Editor’s note: Mark Ivey, former manager of ARM’s North Slope of Alaska (NSA) atmospheric observatory and senior engineer at Sandia National Laboratories in New Mexico, provided the following post.
Rob Leland, director of the Sandia Climate Change Security Center, and I hosted DOE Office of Science Director Dr. Asmeret Asefaw Berhe and several of her staff members at the NSA in Utqiaġvik (formerly Barrow), Alaska. They were joined by DOE Arctic Energy Office Director Dr. Erin Whitney and staff from her office, Dr. Brian Benscoter from DOE’s Biological and Environmental Research (BER) program, and representatives from Los Alamos and Oak Ridge national labs. The group was in Utqiaġvik from September 19 to 21, 2023.

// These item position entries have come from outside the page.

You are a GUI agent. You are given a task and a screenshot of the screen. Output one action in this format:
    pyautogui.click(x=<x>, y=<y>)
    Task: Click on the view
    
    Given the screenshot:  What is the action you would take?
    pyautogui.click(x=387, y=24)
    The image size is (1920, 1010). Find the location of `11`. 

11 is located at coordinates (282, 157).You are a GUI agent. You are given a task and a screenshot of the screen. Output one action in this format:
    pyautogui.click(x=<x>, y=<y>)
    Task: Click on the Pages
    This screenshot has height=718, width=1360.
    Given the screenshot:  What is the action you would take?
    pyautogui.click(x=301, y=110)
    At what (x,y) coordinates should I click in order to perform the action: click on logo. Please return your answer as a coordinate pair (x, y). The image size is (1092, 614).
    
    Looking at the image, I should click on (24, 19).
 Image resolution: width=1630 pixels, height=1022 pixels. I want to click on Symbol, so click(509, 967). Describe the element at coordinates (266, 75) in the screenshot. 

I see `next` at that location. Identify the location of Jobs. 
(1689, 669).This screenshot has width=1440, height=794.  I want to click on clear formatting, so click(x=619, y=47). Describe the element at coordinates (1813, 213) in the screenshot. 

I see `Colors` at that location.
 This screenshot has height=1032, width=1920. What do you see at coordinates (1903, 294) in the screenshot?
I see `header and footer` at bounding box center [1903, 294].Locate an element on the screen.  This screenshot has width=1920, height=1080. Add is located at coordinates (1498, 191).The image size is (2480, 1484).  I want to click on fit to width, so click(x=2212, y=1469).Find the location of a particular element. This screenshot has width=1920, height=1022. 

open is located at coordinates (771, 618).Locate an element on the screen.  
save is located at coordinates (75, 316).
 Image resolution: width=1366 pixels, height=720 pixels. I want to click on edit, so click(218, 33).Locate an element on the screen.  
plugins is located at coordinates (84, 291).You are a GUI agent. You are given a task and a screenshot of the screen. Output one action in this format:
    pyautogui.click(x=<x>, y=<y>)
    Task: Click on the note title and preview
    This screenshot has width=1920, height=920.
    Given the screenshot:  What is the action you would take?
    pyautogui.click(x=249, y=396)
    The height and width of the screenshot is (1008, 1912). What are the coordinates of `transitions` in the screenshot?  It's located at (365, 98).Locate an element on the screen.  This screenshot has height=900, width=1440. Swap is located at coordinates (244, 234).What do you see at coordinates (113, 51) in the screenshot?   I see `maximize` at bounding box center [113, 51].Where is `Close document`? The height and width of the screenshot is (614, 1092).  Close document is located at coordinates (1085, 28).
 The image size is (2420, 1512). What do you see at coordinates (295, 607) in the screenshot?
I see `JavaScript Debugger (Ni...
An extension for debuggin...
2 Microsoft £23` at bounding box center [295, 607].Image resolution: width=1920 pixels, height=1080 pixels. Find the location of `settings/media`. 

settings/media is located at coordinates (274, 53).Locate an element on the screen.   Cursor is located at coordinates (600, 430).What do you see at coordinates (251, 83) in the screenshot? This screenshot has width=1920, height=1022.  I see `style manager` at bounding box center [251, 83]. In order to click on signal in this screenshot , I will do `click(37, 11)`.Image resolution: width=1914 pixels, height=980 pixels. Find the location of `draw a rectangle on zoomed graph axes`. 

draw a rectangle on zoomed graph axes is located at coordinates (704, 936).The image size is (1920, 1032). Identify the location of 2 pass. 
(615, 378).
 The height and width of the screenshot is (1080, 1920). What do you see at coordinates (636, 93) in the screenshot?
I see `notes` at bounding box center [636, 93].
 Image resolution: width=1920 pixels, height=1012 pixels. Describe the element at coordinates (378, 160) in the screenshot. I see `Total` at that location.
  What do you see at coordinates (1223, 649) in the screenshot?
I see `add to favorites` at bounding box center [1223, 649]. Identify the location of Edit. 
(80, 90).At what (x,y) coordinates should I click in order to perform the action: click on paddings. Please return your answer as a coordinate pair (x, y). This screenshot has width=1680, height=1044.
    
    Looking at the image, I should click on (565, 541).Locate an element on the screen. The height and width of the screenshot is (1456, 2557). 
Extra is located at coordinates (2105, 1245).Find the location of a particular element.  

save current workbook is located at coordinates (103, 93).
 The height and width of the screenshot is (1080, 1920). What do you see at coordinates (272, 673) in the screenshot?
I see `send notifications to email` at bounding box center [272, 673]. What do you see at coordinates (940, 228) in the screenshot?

Jimmy and Josh Ivanoff, full-time observers at the NSA and residents of Utqiaġvik, provided tours of the NSA facilities. On September 20, Jimmy, Rob, and I provided a morning briefing about ARM at the ARM Duplex, where the NSA site office is located. We had planned a manual balloon launch but had to cancel it because of high winds. We toured ARM radar and lab facilities at the Barrow Arctic Research Center (BARC), talked with a group from the Iḷisaġvik tribal college, and visited the NSA E12 and former Next-Generation Ecosystem Experiments (NGEE) Arctic sites just off Cake Eater Road, just south of the NSA main site and NOAA’s Barrow Atmospheric Baseline Observatory.
Dr. Berhe and her team flew back to Anchorage on September 21 after visiting Utqiaġvik. She commented at the airport and in a follow-up email that she greatly enjoyed her visit to Utqiaġvik and her tours of the ARM and former NGEE locations.